**WORK INSTRUCTION**
Give back exactly the line that contains "18 000 (141, 781)" and all the lines after it in the records below, to the very last, with no other output.

START MATERIAL FOR THIS TASK

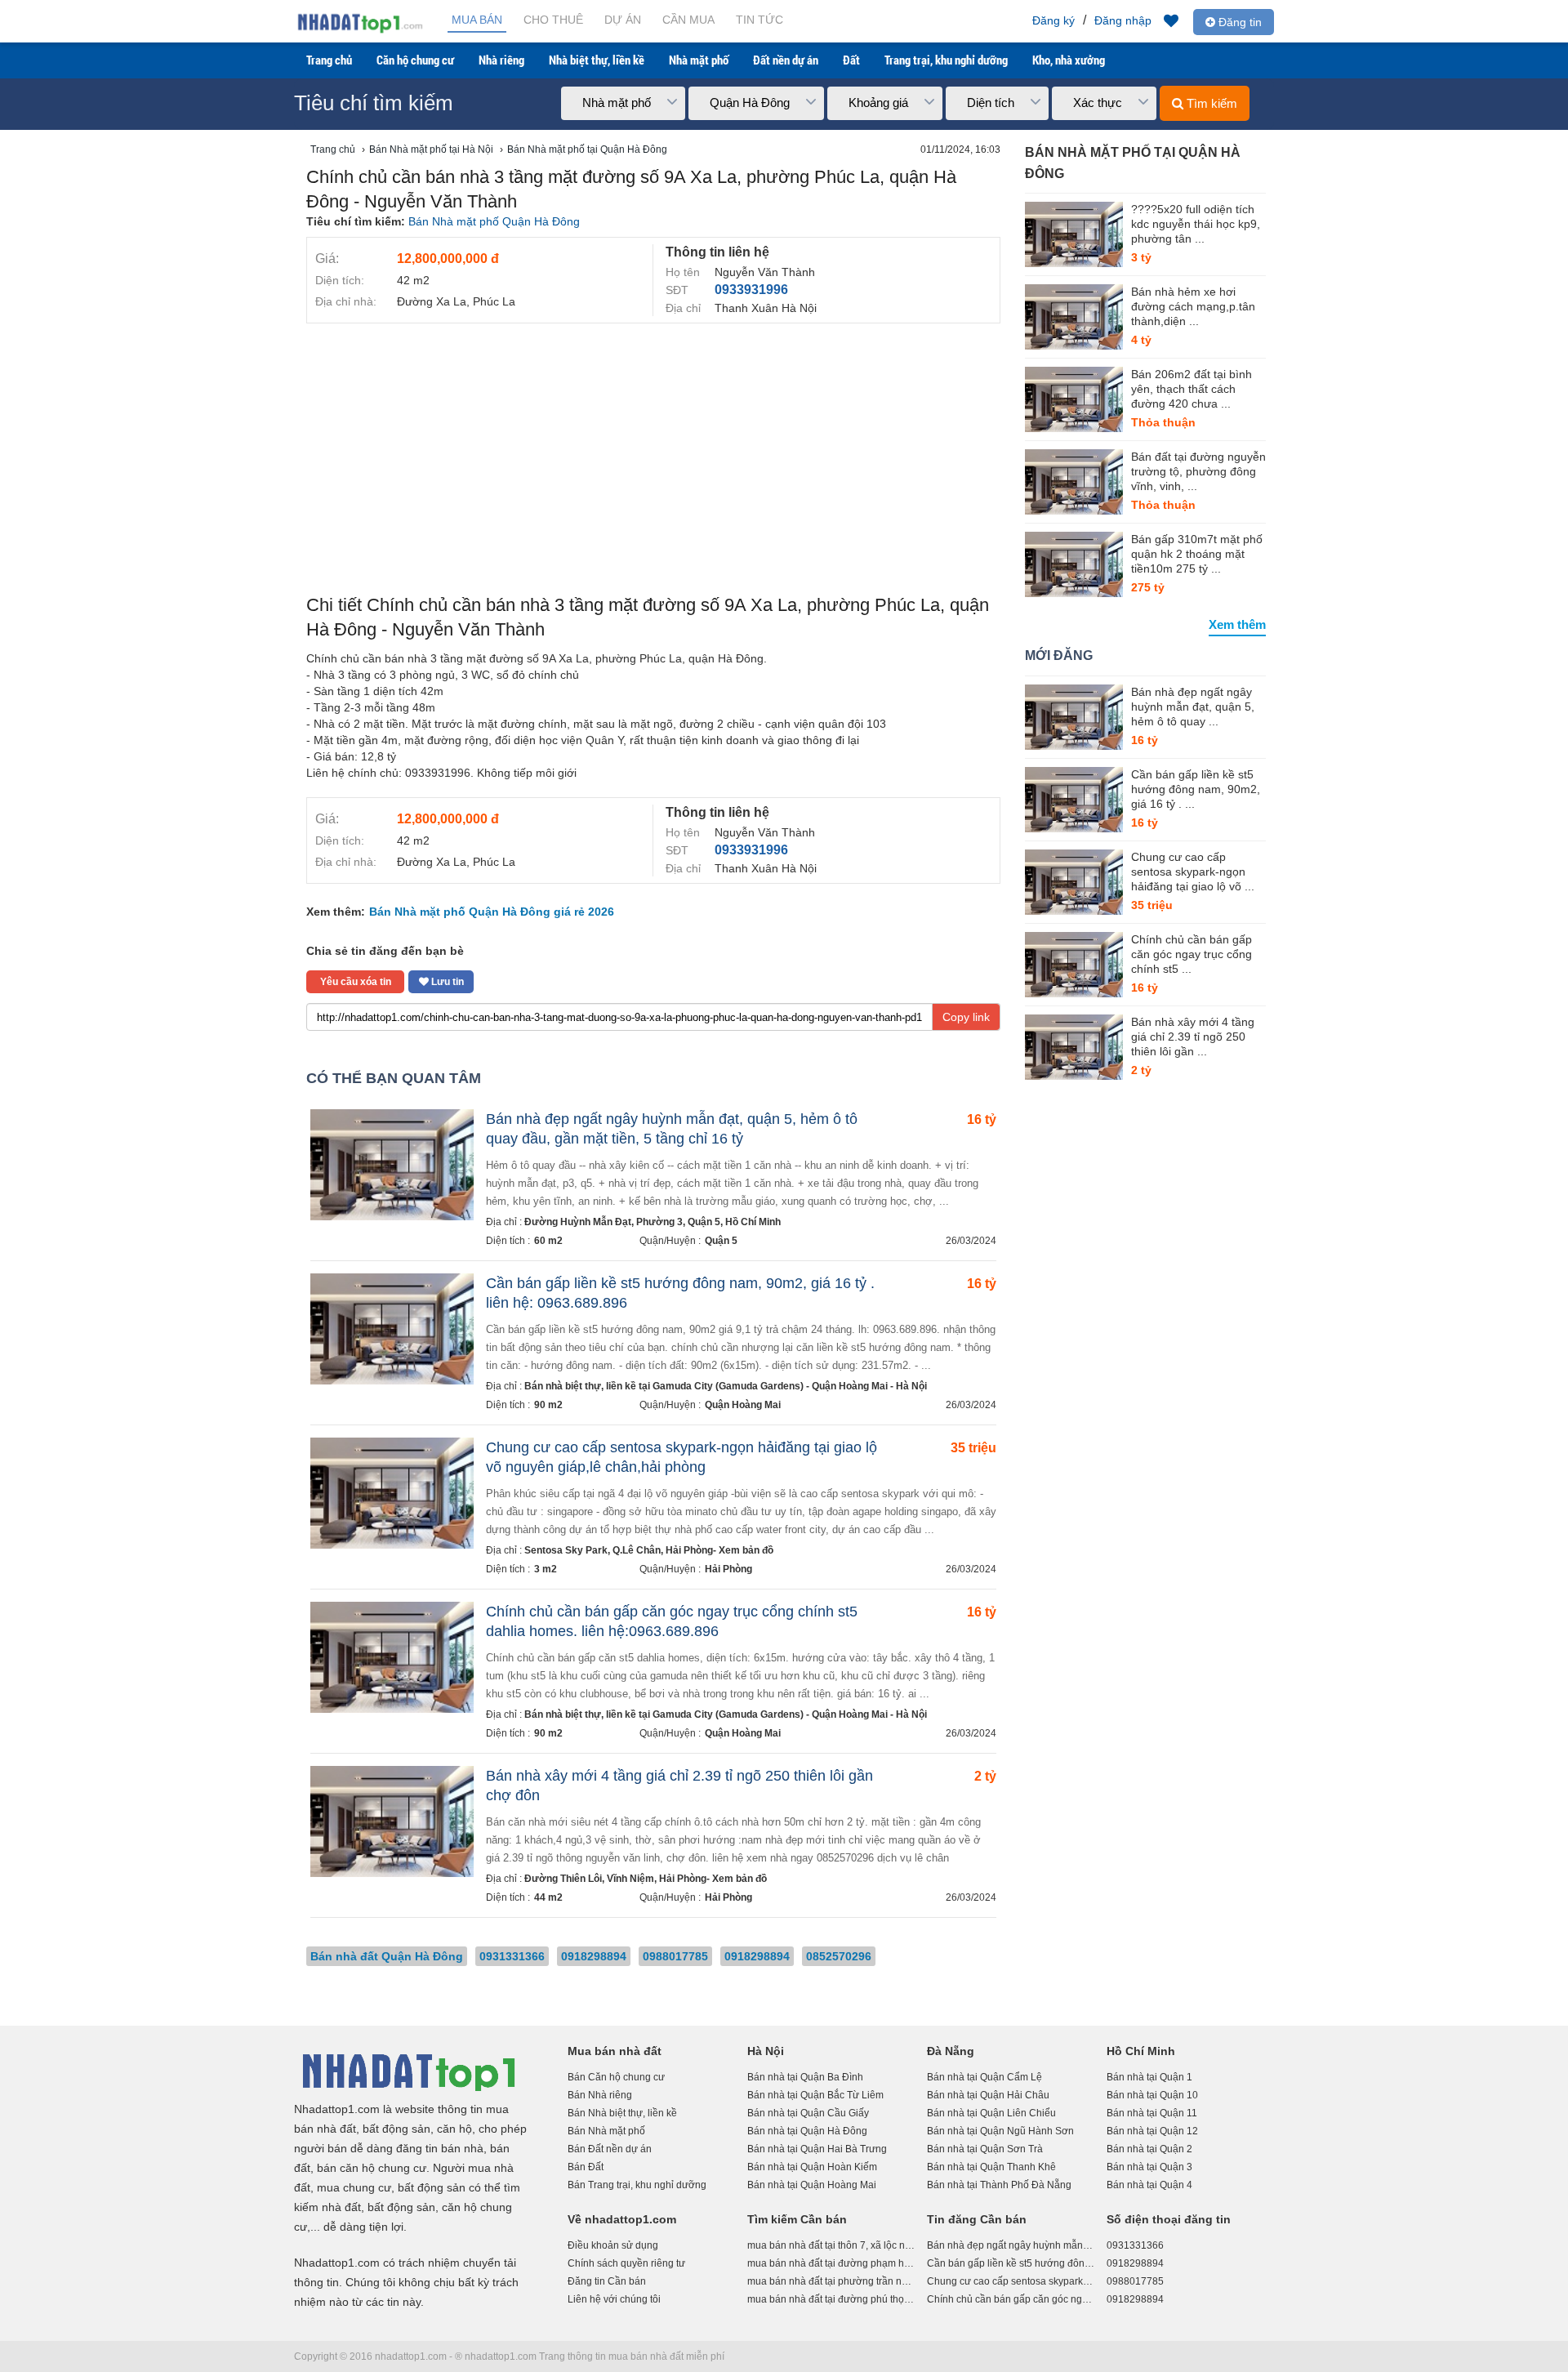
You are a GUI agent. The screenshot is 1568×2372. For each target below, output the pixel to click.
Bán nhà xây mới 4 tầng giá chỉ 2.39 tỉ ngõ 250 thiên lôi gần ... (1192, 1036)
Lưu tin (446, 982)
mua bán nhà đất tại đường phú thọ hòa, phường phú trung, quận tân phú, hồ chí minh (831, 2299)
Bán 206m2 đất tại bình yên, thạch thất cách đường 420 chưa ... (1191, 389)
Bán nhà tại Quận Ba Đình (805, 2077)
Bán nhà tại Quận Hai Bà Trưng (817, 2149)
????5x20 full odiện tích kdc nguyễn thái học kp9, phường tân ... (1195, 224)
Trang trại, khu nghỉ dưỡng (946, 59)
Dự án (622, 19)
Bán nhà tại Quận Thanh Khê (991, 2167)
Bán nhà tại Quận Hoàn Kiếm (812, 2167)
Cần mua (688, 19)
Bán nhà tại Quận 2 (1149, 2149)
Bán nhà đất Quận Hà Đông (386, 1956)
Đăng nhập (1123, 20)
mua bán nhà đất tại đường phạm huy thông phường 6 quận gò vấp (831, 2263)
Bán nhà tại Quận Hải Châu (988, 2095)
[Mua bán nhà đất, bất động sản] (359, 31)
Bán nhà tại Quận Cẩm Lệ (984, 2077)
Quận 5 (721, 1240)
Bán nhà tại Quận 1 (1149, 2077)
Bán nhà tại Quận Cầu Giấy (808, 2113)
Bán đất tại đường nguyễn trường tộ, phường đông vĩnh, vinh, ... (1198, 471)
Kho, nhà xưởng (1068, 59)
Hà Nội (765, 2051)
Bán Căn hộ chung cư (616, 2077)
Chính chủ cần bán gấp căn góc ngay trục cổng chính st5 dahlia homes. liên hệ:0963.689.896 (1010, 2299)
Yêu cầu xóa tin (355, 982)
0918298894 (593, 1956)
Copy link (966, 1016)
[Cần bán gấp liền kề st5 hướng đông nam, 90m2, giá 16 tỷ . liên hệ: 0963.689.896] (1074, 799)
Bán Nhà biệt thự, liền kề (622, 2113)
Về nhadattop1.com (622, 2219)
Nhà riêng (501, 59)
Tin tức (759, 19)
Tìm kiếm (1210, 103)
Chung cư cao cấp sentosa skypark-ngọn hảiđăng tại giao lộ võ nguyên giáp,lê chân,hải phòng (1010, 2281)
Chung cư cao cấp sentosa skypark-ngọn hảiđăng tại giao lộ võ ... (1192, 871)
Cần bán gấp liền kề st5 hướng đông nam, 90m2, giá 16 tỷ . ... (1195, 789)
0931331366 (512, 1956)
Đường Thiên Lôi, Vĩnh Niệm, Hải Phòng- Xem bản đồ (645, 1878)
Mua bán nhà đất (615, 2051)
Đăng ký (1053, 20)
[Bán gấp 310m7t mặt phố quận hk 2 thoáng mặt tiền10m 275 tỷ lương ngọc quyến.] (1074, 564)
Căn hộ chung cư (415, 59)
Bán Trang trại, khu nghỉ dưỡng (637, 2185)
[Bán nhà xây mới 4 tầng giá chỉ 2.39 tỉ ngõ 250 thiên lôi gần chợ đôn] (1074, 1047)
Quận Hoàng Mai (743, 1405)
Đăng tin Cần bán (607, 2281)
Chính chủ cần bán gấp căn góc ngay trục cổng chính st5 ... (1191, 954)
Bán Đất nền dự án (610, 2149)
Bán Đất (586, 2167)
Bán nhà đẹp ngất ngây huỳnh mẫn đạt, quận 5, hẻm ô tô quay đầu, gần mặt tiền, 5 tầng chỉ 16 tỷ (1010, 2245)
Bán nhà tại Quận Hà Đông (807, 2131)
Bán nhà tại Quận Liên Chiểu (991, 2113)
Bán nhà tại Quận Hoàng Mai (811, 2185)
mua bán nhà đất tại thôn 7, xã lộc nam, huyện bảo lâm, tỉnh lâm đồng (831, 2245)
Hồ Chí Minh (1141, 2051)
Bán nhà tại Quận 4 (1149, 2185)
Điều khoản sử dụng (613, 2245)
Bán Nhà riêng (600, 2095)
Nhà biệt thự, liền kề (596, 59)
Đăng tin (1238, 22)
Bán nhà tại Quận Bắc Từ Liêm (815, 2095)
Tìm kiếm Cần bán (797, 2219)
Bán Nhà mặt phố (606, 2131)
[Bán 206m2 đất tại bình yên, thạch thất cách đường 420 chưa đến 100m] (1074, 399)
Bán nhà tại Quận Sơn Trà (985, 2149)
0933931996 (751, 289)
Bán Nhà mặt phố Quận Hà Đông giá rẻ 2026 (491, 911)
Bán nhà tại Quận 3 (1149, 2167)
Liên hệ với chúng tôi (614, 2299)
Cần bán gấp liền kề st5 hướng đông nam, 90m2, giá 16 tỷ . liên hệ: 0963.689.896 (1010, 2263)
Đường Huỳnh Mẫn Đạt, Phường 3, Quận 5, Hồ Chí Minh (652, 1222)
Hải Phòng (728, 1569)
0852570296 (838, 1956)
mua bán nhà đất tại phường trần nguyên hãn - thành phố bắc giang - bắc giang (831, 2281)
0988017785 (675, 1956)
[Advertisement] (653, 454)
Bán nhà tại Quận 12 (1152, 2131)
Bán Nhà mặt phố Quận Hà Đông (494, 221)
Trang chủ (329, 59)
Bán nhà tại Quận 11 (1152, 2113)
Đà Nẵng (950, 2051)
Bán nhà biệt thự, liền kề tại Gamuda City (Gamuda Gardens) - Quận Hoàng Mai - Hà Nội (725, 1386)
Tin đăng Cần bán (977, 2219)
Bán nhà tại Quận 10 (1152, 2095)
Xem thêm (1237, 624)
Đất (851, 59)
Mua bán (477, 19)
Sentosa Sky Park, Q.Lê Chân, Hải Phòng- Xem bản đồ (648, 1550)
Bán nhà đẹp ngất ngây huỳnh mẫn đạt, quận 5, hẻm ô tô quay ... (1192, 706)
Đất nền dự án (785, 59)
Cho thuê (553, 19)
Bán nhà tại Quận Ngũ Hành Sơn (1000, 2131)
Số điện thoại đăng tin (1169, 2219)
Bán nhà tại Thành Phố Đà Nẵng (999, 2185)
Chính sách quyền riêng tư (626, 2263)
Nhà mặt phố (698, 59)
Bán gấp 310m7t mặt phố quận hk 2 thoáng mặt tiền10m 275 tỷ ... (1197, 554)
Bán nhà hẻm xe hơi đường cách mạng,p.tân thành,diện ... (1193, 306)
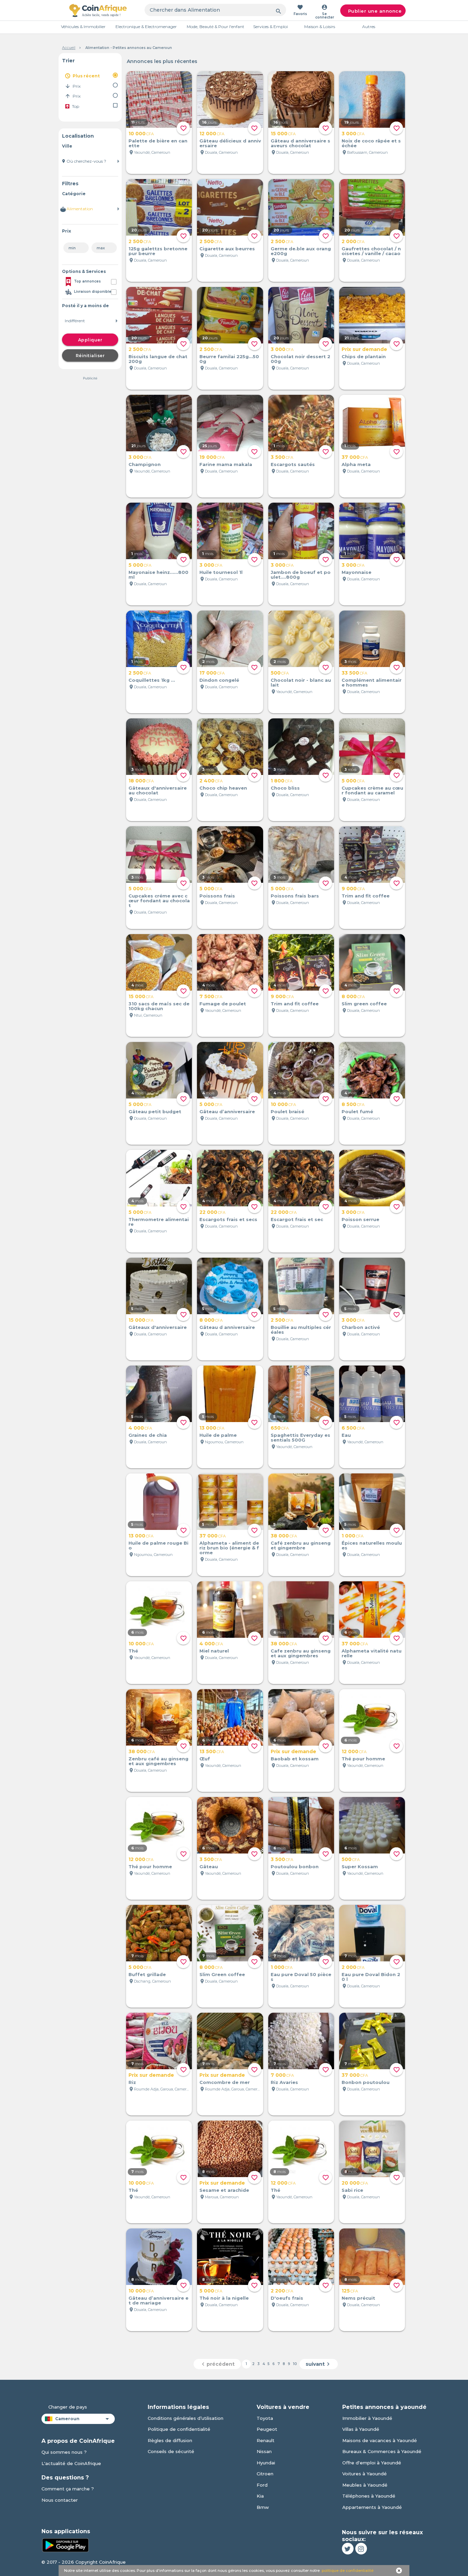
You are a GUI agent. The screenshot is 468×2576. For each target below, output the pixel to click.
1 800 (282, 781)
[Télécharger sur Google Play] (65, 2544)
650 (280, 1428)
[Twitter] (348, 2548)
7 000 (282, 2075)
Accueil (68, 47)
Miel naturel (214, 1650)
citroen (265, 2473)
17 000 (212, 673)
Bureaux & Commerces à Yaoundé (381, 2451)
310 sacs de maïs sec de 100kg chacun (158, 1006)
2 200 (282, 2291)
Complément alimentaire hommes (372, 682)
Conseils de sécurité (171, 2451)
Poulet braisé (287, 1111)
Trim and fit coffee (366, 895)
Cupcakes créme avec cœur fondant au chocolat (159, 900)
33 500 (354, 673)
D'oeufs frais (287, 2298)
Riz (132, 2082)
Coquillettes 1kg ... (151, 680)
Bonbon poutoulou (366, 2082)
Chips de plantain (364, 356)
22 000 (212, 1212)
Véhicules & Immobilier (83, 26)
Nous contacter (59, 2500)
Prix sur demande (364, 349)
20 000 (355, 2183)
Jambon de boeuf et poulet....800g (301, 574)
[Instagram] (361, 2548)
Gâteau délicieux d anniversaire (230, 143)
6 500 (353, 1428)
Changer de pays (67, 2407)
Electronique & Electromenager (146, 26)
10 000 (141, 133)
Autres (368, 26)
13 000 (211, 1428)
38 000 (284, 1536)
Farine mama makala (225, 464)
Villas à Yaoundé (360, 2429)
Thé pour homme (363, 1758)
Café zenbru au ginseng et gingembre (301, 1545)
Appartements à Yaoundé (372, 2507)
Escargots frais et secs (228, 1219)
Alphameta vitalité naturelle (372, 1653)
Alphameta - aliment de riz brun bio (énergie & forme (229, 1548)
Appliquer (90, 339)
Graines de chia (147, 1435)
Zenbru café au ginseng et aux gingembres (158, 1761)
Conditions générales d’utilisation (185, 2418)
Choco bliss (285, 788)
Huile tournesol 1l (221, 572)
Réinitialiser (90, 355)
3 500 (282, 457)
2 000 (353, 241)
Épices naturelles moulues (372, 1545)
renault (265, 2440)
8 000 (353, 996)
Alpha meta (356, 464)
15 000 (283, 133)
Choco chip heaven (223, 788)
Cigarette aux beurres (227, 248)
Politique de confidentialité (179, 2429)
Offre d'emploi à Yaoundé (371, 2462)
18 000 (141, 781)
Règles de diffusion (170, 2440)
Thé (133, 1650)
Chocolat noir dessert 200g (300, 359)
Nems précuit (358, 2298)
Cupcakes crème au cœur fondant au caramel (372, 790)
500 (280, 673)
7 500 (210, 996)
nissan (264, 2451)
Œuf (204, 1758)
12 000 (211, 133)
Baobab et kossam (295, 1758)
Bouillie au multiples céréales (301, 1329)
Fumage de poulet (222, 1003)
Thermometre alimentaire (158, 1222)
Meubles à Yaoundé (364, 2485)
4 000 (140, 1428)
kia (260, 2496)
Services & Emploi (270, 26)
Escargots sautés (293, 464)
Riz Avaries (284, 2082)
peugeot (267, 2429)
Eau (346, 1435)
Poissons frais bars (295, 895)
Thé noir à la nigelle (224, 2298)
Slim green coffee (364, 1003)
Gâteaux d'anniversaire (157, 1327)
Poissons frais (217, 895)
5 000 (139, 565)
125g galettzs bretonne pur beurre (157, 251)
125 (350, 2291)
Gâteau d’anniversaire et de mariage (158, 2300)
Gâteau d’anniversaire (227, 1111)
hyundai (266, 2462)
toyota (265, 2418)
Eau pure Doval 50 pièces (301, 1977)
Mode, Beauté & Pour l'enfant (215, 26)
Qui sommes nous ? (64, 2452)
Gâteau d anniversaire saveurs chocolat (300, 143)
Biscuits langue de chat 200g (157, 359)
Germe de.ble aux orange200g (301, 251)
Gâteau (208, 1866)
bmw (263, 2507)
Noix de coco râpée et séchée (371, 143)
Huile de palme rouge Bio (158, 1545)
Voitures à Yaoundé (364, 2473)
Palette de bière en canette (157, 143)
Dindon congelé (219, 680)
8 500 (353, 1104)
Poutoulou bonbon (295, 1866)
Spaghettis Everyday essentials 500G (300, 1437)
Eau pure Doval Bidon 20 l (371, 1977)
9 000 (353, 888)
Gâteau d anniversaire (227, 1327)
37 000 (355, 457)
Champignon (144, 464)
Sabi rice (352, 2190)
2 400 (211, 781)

END MATERIAL FOR THIS TASK

**ANSWER FOR THIS EXERCISE**
18 000 (141, 781)
Règles de diffusion (170, 2440)
Thé (133, 1650)
Chocolat noir dessert 200g (300, 359)
Nems précuit (358, 2298)
Cupcakes crème au cœur fondant au caramel (372, 790)
500 (280, 673)
7 500 (210, 996)
nissan (264, 2451)
Œuf (204, 1758)
12 000 (211, 133)
Baobab et kossam (295, 1758)
Bouillie au multiples céréales (301, 1329)
Fumage de poulet (222, 1003)
Thermometre alimentaire (158, 1222)
Meubles à Yaoundé (364, 2485)
4 000 (140, 1428)
kia (260, 2496)
Services & Emploi (270, 26)
Escargots sautés (293, 464)
Riz Avaries (284, 2082)
peugeot (267, 2429)
Eau (346, 1435)
Poissons frais bars (295, 895)
Thé noir à la nigelle (224, 2298)
Slim green coffee (364, 1003)
Gâteaux d'anniversaire (157, 1327)
Poissons frais (217, 895)
5 000 (139, 565)
125g galettzs bretonne pur beurre (157, 251)
125 (350, 2291)
Gâteau d’anniversaire et de mariage (158, 2300)
Gâteau d’anniversaire (227, 1111)
hyundai (266, 2462)
toyota (265, 2418)
Eau pure Doval 50 pièces (301, 1977)
Mode, Beauté & Pour l'enfant (215, 26)
Qui sommes nous ? (64, 2452)
Gâteau d anniversaire saveurs chocolat (300, 143)
Biscuits langue de chat 200g (157, 359)
Germe de.ble aux orange200g (301, 251)
Gâteau (208, 1866)
bmw (263, 2507)
Noix de coco râpée et séchée (371, 143)
Huile de palme rouge Bio (158, 1545)
Voitures à Yaoundé (364, 2473)
Palette de bière en canette (157, 143)
Dindon congelé (219, 680)
8 500 (353, 1104)
Poutoulou bonbon (295, 1866)
Spaghettis Everyday essentials 500G (300, 1437)
Eau pure Doval Bidon 20 l (371, 1977)
9 000 (353, 888)
Gâteau d anniversaire (227, 1327)
37 000 (355, 457)
Champignon (144, 464)
Sabi rice (352, 2190)
2 400 (211, 781)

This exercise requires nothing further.